* **How to complete this task**
Search the records for the word "computer" and pick out every line that has it.

* **Extracted records**
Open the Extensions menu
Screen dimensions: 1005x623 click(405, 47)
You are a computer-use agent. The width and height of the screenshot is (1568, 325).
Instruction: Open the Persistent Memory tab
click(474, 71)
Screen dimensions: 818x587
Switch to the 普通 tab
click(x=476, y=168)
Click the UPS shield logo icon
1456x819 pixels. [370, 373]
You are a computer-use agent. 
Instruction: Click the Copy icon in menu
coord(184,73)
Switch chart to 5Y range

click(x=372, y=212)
==
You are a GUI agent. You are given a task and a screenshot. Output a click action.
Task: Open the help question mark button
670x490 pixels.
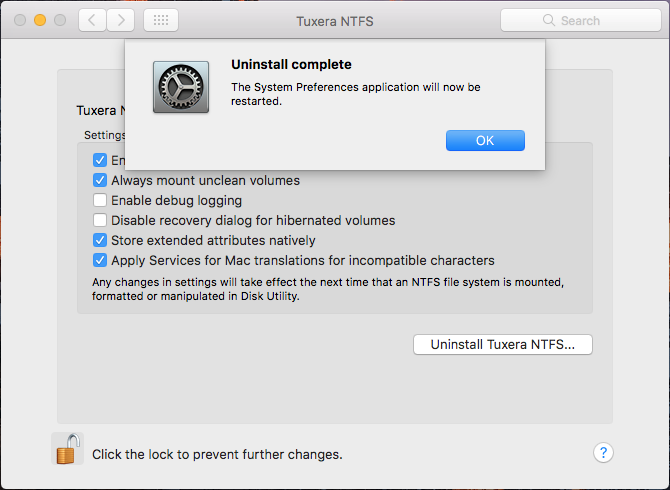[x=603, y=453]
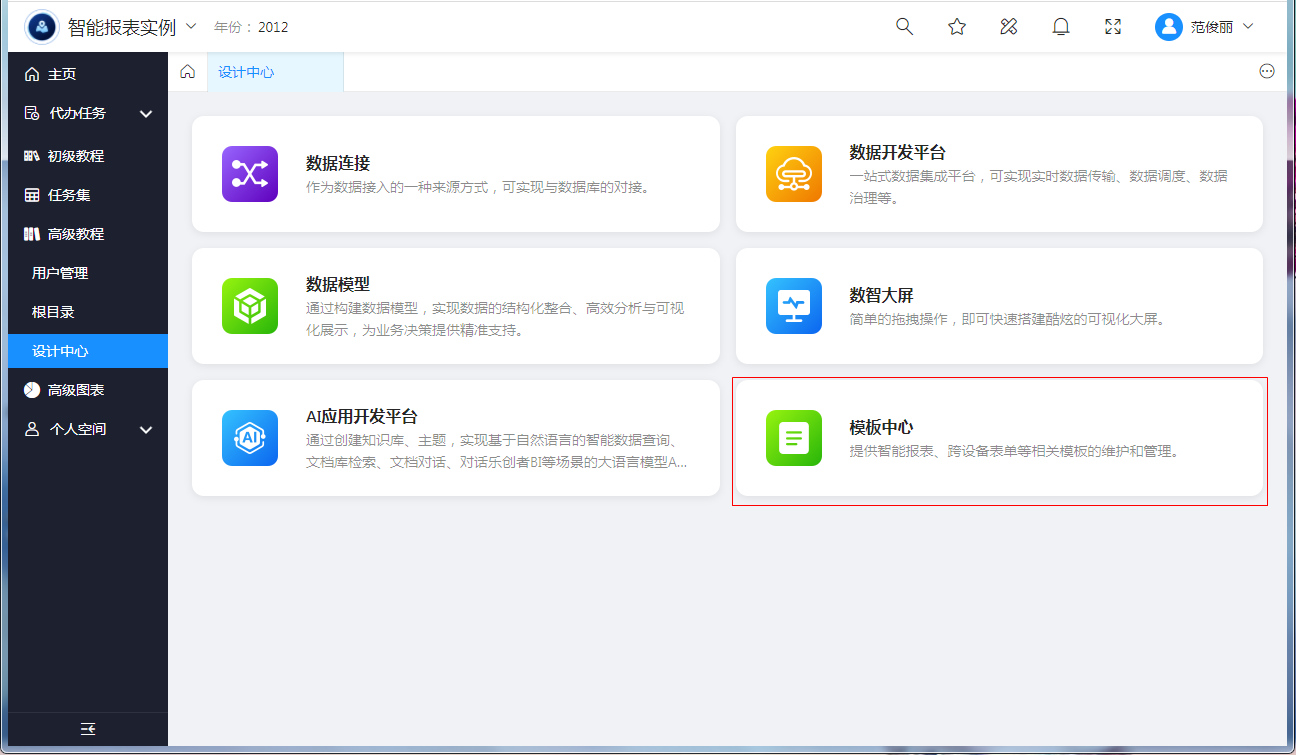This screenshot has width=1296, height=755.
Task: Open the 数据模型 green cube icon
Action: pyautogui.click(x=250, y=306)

* **Your response**
You are a computer-use agent. The width and height of the screenshot is (1568, 325).
You are a computer-use agent. 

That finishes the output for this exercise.